#### YOUR GOAL:
An exact copy of every line from the one holding "How do I perform: Open" to the end of the entries below is required; leave the pictures out.

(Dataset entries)
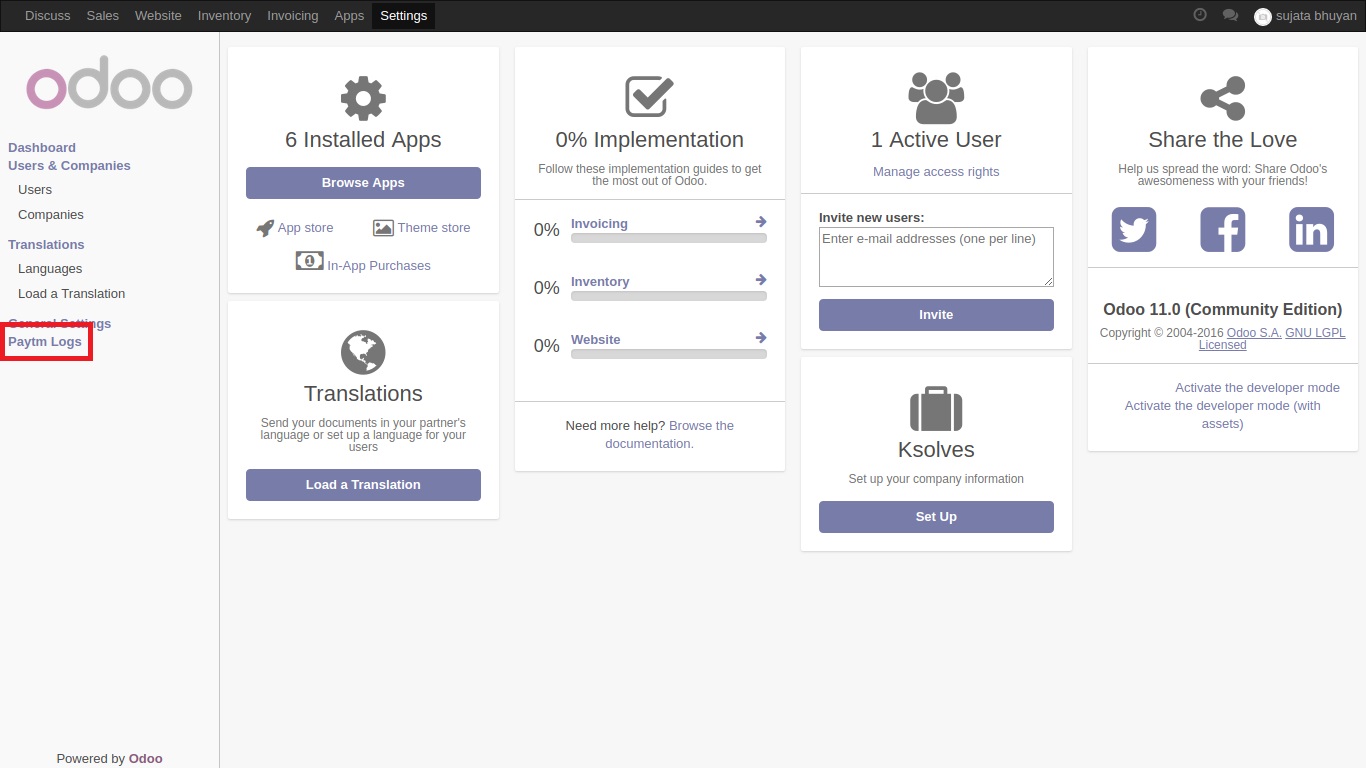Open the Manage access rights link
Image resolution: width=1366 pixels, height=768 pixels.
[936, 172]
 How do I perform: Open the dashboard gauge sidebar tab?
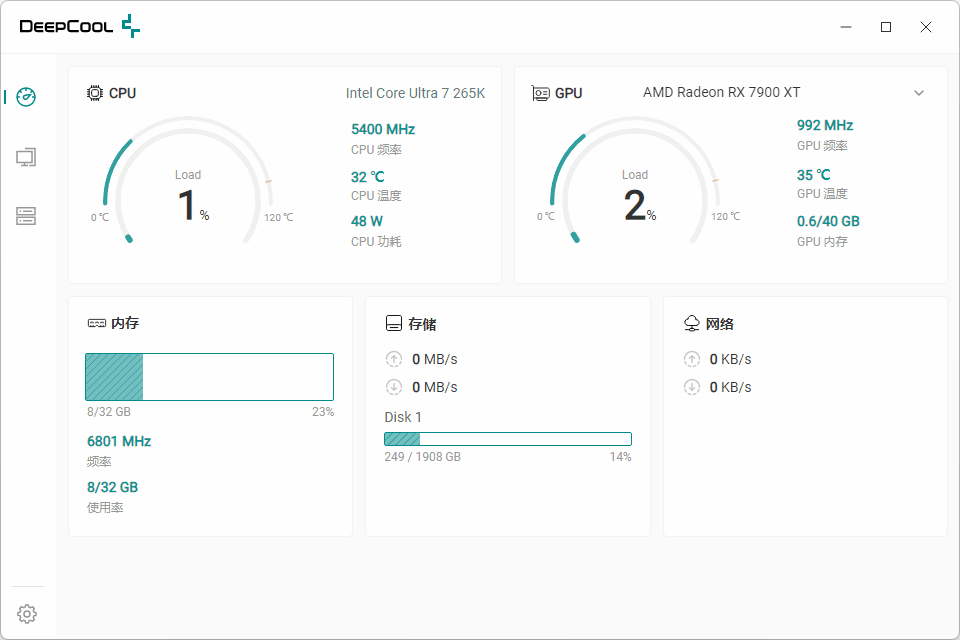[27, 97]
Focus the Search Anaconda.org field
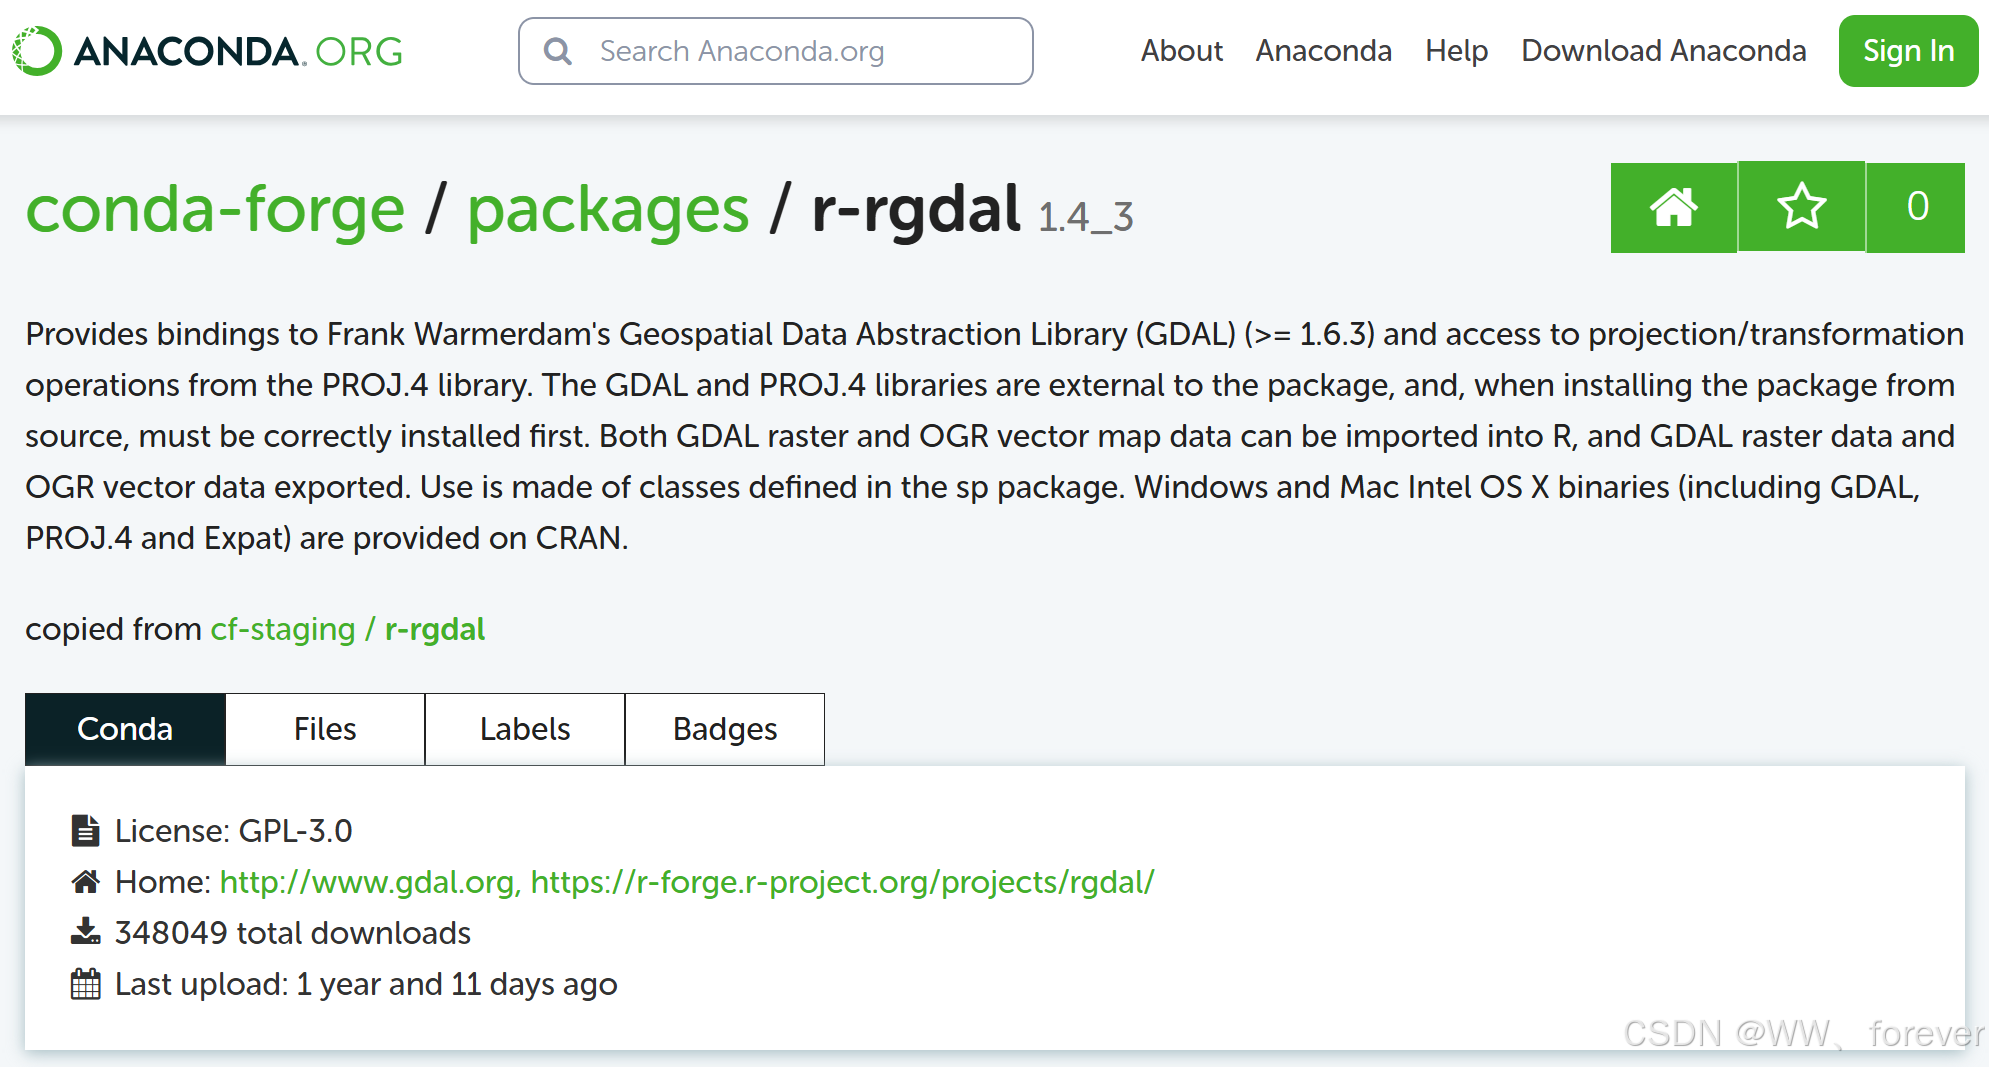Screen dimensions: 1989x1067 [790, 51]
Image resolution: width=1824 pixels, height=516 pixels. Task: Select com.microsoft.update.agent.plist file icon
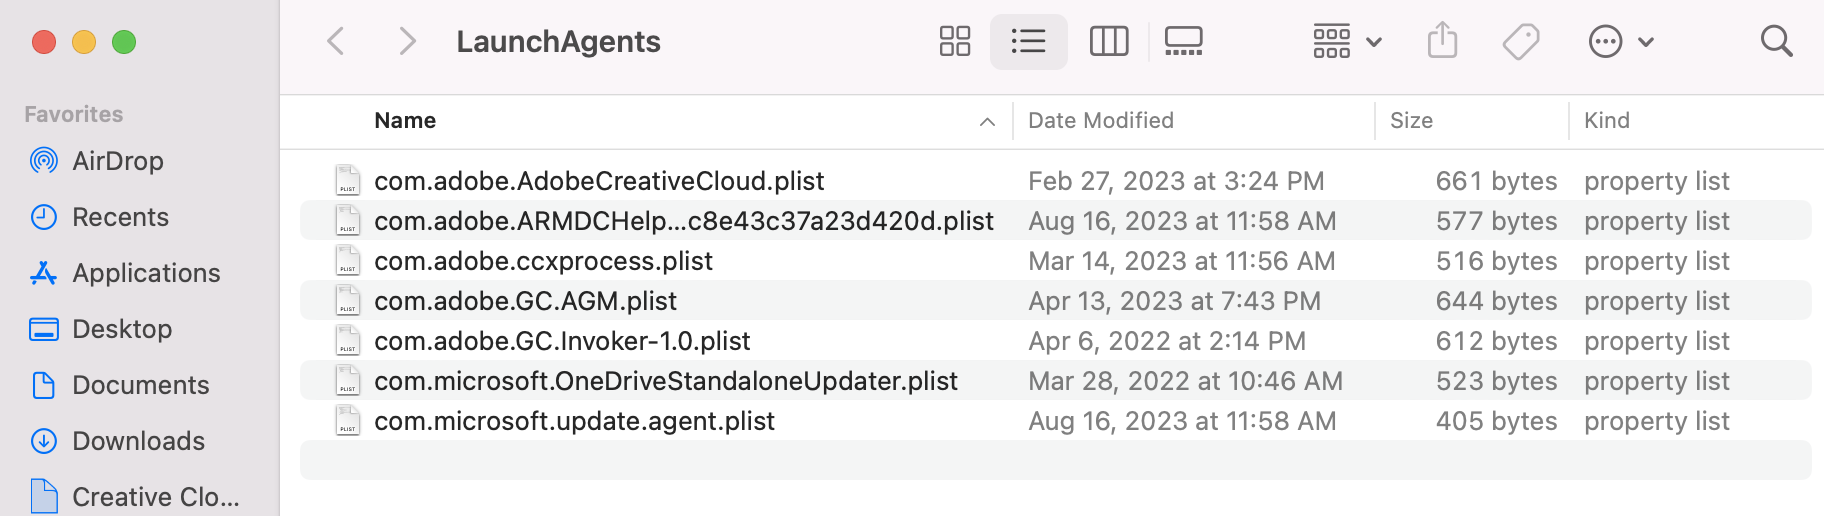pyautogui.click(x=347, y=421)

#### TASK SOLUTION:
 How do I perform: Open the dashboard gauge sidebar tab?
[27, 97]
Focus the Search Anaconda.org field
Screen dimensions: 1989x1067 [790, 51]
Image resolution: width=1824 pixels, height=516 pixels. Task: Select com.microsoft.update.agent.plist file icon
pyautogui.click(x=347, y=421)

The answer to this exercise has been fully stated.